Iran will not bow to international pressure to halt its nuclear program, Iranian President Mahmoud Ahmadinejad said, after world powers told Tehran to halt uranium enrichment or face a third round of UN sanctions, Reuters reported. “If they (the West) think by using some organizations (UN) they can prevent Iran from obtaining (nuclear) technology … they are mistaken,” Ahmadinejad told a rally in the southeastern Kerman province.
Senior officials from the United States, Britain, France, Germany, Russia and China warned Iran on Wednesday of fresh UN sanctions if it refused to halt uranium enrichment work.
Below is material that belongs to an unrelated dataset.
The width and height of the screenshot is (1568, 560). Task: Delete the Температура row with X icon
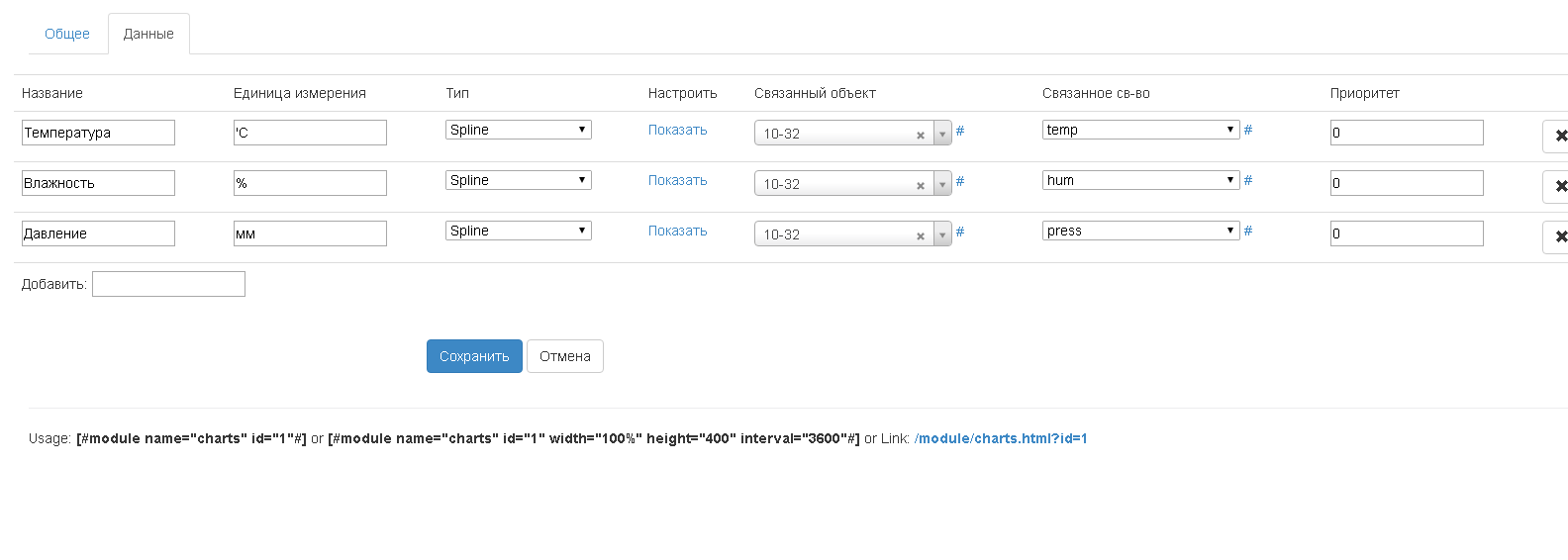pyautogui.click(x=1559, y=136)
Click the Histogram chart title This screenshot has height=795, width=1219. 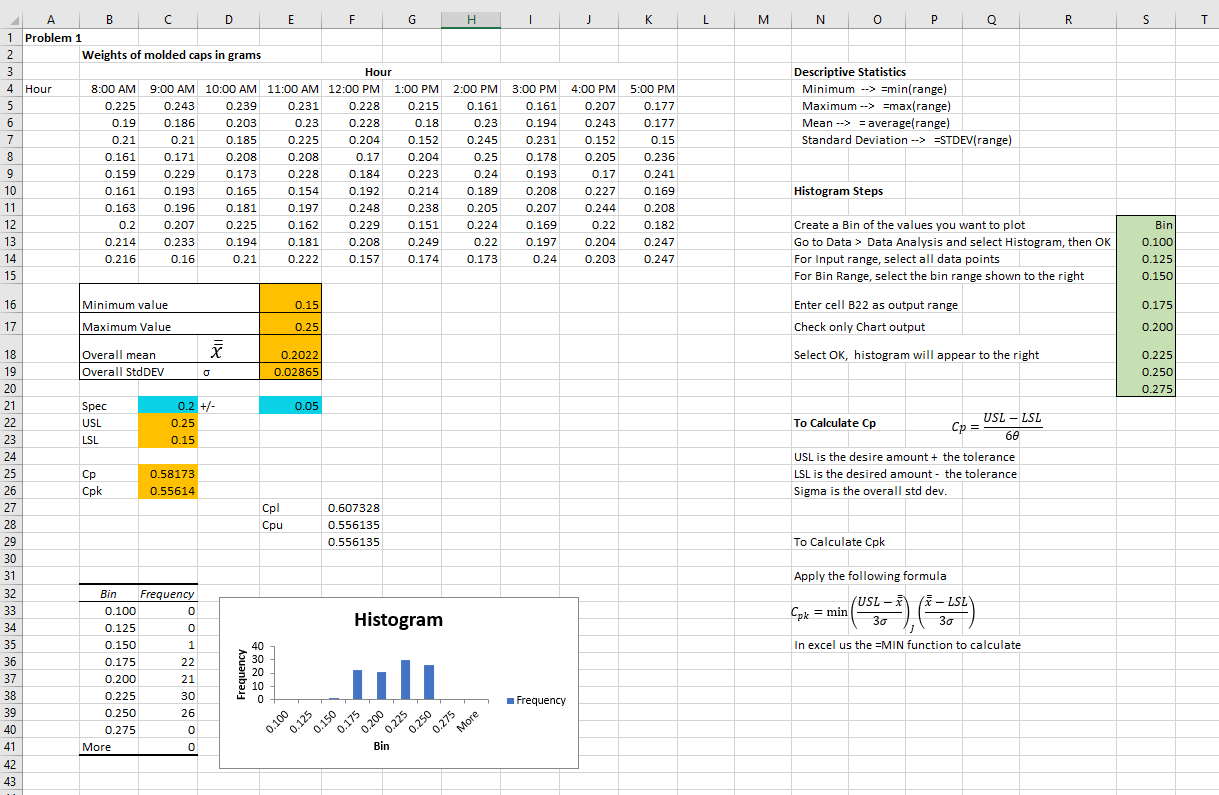pos(398,620)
The United Nations has imposed two sets of sanctions on Iran since December over its refusal to freeze enrichment, a process Iran is using for generating electricity.
“The Iranian nation will continue to insist on its right to nuclear technology,” Ahmadinejad said.
Several western diplomats told Reuters that Iran’s chief nuclear negotiator Ali Larijani made it clear to EU foreign policy chief Javier Solana in Ankara last week that Iran had no intention of fully suspending its enrichment work.
Among the issues discussed at their meeting was a Swiss proposal for a staged plan leading to a simultaneous suspension of Iran’s enrichment work and UN sanctions to enable talks between Iran and six world powers to start, diplomats said.
“Iran said it was considering the Swiss offer, but would not accept a full suspension before, during or after talks,” one diplomat said. “And if a third resolution is passed by the Security Council, then Iran will stop considering the plan.”
Iranian Foreign Minister Manouchehr Mottaki attended a regional conference on Iraq in Egypt on Thursday.
US Secretary of State Condoleezza Rice and Mottaki exchanged pleasantries over lunch at the conference, but did not discuss details of policy.
“They said hello. It was not about substance,” said US State Department spokesman Sean McCormack.
The head of the International Energy Agency (IEA), adviser to 26 industrialized countries, said on Thursday there was no reason why Iran should not have nuclear energy.
“I don’t see why a country like Iran could not have nuclear as part of its energy mix,” IEA Executive Director Claude Mandil said in Paris. The IEA is an advocate of nuclear energy as a way to address future needs without polluting the planet.
“There is no energy reason why it should be denied nuclear,” he said, although he added he understood the West’s concerns.